TEXT UNDER STUDY:
- - -

Terrorism in particular provides important insights into the complicated process by which national courts address international crimes. The drafters of the 1998 Rome Treaty that created the ICC chose to leave this crime outside its ambit, a political decision that partly reflected the difficulty in defining terrorism, an essential step in criminalizing a practice. This decision, controversial at the time, prevented the international community from turning to criminal law in response to the attacks of 9/11 and the rise of such global terrorist networks as al-Qaeda. Thus, there is no legal basis for a truly international response to the crime of terrorism, which is today largely addressed through national court structures; and, consequently, responses to terrorism remain mingled with national agendas and interests. Yet, clearly, terrorists have been held, tried, and punished in a wide range of contexts, some less in accordance with the rule of law than others (for example, at Guantanamo Bay). One recent attempt to address an international terrorist incident through a national political structure—wherein a convicted terrorist was released by Scottish authorities—reveals the inherently political nature of crime and punishment.

Lockerbie

On August 20, 2009, the Scottish justice secretary, Kenny MacAskill announced his decision to release Abdelbaset Ali Mahmud al-Megrahi of Libya, who was convicted of murder in relation to the terrorist bombing of Pan Am Flight 103 over Lockerbie, Scotland, on December 21, 1988. Secretary MacAskill justified his decision on compassionate grounds, noting that al-Megrahi suffered from terminal prostate cancer and was facing imminent death according to doctors attending him in Scotland.

The fact that the crime for which al-Megrahi was punished took place on an American airliner over Scottish skies made this an international issue. For a variety of reasons, the process by which he was tried, his sentence, and many of the other details surrounding his prosecution created international political complications. At the very outset, the location of al-Megrahi’s trial became a point of heated dispute among the American, British, and Libyan authorities. Al-Megrahi was living in Libya when he was accused of helping orchestrate the bombing, and the refusal of the Libyan government to put him on trial resulted in sanctions by the United Nations Security Council. After much debate, and prompted by the last-minute intervention of Nelson Mandela with the Libyan leader Muammar al-Gaddafi, two suspects were sent to The Hague, where it had been agreed they would be tried, though by Scottish judges under Scottish law.

- - -

WORK TASK:
Using the text on terrorism and national courts, explain in one to three sentences why terrorism is today addressed largely through national court structures.

- - -

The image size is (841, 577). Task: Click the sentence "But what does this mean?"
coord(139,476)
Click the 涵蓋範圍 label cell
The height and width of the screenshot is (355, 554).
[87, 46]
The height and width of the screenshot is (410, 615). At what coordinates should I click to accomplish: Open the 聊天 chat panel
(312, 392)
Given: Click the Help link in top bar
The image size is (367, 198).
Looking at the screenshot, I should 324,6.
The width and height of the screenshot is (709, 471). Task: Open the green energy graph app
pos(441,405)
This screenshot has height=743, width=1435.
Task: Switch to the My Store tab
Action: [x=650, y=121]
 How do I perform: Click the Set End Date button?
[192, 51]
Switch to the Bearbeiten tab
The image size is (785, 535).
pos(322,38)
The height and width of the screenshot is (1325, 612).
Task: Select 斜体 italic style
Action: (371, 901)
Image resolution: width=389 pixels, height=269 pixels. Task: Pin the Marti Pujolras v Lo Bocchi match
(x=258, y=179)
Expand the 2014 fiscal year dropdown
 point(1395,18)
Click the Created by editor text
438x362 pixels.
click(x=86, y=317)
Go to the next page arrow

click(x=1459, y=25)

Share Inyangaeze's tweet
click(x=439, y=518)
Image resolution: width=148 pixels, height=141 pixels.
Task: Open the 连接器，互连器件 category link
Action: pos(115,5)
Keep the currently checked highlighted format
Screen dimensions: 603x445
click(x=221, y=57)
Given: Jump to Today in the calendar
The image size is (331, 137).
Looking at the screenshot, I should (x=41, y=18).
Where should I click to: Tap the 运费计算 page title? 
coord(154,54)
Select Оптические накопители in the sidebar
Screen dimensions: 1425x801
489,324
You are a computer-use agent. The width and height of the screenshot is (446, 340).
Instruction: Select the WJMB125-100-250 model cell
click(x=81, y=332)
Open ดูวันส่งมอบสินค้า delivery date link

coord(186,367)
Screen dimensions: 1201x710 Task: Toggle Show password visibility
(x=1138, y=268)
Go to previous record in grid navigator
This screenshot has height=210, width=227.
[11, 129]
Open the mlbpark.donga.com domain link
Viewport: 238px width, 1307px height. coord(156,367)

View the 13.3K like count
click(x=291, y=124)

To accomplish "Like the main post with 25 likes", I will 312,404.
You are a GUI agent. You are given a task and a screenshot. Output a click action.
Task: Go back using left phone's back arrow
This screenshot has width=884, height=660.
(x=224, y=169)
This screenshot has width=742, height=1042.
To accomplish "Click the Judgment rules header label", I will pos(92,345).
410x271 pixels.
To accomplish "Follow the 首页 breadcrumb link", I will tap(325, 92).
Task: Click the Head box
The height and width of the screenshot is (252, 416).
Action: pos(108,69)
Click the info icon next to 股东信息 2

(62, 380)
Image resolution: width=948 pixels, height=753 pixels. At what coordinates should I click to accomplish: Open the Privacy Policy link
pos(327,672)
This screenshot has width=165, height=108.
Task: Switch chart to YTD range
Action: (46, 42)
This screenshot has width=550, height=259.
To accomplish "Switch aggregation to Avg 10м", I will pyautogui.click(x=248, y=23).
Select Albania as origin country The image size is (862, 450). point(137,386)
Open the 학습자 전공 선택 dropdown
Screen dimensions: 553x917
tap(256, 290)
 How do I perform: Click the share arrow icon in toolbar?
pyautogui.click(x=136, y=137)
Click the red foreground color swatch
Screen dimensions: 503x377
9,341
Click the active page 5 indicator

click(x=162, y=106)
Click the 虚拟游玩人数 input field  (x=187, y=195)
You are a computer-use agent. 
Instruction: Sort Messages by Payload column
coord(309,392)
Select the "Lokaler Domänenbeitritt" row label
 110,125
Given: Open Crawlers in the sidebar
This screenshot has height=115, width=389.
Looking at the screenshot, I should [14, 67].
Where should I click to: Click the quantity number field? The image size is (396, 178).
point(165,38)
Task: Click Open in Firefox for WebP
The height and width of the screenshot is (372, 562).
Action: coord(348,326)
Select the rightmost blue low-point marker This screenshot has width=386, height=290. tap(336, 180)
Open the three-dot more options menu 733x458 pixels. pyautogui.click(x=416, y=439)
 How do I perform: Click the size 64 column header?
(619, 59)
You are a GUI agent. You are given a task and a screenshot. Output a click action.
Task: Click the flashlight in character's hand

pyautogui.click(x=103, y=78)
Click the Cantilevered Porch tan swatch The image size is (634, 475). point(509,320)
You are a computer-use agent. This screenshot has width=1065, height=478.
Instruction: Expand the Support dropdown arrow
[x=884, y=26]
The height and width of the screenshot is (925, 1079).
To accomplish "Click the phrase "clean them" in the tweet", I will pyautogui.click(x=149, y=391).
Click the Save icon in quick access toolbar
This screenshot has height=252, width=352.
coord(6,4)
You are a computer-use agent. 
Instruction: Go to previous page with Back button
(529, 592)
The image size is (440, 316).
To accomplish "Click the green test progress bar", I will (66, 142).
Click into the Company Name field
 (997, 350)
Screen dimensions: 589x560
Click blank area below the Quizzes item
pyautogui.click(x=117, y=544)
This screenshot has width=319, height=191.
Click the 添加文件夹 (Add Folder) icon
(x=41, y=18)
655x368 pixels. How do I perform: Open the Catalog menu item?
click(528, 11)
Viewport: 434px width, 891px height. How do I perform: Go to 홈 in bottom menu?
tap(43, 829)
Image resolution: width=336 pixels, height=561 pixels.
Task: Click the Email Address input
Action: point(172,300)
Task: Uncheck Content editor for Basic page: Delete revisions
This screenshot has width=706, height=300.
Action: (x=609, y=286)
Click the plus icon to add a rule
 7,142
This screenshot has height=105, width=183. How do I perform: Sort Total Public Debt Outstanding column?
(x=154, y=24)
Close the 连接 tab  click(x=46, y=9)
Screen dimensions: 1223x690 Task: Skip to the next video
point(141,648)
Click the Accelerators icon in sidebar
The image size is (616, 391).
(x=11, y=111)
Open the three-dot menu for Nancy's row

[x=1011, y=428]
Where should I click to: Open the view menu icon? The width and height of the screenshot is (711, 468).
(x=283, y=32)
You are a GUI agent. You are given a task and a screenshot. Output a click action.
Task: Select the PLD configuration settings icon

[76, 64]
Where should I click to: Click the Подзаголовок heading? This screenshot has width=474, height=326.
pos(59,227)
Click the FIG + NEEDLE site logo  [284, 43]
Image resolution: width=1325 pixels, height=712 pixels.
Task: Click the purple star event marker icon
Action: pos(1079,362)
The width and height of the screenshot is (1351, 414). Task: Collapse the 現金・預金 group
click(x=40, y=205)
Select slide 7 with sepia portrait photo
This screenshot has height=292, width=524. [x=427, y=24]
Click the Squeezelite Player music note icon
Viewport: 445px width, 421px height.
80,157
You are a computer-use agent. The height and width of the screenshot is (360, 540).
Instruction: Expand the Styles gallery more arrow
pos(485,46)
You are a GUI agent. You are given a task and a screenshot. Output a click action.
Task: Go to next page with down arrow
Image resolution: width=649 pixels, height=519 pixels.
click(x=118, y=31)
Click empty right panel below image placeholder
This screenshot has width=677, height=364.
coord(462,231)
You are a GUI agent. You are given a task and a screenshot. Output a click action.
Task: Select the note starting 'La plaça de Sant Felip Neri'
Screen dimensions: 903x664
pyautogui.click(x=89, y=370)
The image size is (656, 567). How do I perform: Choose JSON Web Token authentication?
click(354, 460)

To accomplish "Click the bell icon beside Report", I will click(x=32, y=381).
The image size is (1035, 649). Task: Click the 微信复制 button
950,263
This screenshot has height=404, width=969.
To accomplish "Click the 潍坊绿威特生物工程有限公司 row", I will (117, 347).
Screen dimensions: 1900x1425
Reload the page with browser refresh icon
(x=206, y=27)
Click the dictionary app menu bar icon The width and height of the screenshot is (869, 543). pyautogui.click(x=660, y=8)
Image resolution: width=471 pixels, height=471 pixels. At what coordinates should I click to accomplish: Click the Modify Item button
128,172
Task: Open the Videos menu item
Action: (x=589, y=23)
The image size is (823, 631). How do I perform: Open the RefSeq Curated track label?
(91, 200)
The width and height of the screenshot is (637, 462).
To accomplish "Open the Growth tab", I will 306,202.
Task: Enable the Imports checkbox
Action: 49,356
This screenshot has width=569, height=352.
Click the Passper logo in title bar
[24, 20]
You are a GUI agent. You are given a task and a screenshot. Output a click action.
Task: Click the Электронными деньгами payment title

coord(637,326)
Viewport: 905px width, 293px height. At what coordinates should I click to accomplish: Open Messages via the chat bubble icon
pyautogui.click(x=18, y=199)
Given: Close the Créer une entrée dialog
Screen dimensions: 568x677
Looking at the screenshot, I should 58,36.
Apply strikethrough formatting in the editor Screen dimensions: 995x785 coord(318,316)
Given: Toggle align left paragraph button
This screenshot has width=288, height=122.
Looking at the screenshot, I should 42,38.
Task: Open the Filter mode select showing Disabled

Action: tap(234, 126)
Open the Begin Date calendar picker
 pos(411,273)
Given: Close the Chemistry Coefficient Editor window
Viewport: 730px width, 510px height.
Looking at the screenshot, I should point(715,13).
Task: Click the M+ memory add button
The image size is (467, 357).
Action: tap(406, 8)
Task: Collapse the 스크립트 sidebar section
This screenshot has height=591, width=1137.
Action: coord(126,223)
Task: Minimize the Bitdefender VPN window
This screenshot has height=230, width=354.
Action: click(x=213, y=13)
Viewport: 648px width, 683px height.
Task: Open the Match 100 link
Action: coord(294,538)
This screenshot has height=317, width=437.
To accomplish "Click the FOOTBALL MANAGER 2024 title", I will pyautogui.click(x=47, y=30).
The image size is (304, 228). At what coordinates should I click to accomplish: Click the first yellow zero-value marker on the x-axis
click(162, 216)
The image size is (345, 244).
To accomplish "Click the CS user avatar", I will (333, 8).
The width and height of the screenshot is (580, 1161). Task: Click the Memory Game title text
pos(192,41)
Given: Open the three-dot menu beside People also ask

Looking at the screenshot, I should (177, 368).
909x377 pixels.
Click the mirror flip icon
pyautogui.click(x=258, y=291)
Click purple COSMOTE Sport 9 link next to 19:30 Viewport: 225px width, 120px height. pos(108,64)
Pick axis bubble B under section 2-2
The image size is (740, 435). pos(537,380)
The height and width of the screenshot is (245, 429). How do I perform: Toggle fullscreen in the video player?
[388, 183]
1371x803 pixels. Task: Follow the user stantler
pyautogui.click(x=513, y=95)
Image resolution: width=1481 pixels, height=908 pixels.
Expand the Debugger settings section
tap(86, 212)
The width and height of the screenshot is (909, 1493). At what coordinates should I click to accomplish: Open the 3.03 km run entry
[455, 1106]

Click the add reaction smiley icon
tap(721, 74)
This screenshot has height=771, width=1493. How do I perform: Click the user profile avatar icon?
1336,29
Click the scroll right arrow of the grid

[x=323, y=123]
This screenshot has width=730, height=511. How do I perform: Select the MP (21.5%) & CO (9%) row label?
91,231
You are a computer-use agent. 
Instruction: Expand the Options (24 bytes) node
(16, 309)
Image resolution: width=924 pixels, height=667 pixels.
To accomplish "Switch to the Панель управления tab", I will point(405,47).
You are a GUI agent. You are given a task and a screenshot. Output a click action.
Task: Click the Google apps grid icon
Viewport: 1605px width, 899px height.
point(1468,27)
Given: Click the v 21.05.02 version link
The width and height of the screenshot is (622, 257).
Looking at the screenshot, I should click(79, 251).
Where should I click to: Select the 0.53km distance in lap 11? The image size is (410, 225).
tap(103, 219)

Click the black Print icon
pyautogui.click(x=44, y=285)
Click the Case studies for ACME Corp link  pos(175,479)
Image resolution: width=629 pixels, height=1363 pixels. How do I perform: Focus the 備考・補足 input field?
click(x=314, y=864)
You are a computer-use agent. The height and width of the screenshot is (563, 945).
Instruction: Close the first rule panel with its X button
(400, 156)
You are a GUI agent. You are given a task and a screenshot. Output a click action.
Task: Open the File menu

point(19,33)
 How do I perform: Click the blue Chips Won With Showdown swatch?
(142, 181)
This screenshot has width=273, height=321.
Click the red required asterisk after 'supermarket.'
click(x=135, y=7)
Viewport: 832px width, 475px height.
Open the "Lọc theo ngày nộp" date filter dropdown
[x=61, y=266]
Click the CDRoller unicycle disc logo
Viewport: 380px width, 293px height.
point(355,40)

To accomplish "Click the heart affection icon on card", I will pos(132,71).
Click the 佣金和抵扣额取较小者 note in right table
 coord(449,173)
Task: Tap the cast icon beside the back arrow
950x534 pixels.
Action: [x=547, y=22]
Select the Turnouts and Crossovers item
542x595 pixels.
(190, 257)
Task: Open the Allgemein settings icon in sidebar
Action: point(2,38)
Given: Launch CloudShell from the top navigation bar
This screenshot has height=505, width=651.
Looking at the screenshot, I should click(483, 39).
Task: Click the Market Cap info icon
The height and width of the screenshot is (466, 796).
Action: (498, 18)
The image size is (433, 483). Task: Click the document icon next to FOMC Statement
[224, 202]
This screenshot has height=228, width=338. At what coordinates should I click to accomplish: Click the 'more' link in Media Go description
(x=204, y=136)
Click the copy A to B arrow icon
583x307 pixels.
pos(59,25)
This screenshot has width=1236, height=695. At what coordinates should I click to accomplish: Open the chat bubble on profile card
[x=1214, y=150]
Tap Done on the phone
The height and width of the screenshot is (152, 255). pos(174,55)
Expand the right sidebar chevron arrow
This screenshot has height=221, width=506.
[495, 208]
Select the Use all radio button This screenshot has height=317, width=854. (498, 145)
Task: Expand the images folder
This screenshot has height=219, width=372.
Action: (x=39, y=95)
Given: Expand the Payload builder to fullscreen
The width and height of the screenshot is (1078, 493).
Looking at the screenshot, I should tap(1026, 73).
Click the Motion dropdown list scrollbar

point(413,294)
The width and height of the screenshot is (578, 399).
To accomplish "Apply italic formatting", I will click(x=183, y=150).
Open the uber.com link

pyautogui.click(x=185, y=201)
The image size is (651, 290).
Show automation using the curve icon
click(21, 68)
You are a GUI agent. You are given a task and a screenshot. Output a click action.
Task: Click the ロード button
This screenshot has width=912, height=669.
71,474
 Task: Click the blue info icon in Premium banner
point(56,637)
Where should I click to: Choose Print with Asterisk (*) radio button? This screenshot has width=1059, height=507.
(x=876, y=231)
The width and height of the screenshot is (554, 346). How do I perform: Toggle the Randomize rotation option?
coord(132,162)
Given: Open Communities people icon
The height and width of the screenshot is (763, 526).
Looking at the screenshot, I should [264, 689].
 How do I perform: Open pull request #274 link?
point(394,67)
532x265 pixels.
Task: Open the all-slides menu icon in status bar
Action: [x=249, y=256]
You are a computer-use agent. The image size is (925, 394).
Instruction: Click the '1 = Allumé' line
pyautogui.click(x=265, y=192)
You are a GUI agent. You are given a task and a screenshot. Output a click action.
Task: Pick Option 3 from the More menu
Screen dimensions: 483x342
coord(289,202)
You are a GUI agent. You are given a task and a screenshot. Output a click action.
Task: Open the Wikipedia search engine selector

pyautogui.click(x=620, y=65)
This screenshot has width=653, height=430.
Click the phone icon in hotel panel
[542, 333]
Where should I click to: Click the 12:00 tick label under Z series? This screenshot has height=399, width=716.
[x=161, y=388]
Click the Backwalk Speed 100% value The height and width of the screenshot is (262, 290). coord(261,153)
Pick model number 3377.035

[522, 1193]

- - -

OUTPUT FOR THIS EXERCISE:
The drafters of the 1998 Rome Treaty that created the ICC left terrorism outside the court's ambit. This was partly because terrorism is difficult to define, and defining it is an essential step in criminalizing it. As a result, there is no legal basis for a truly international response to terrorism, so it falls largely to national courts.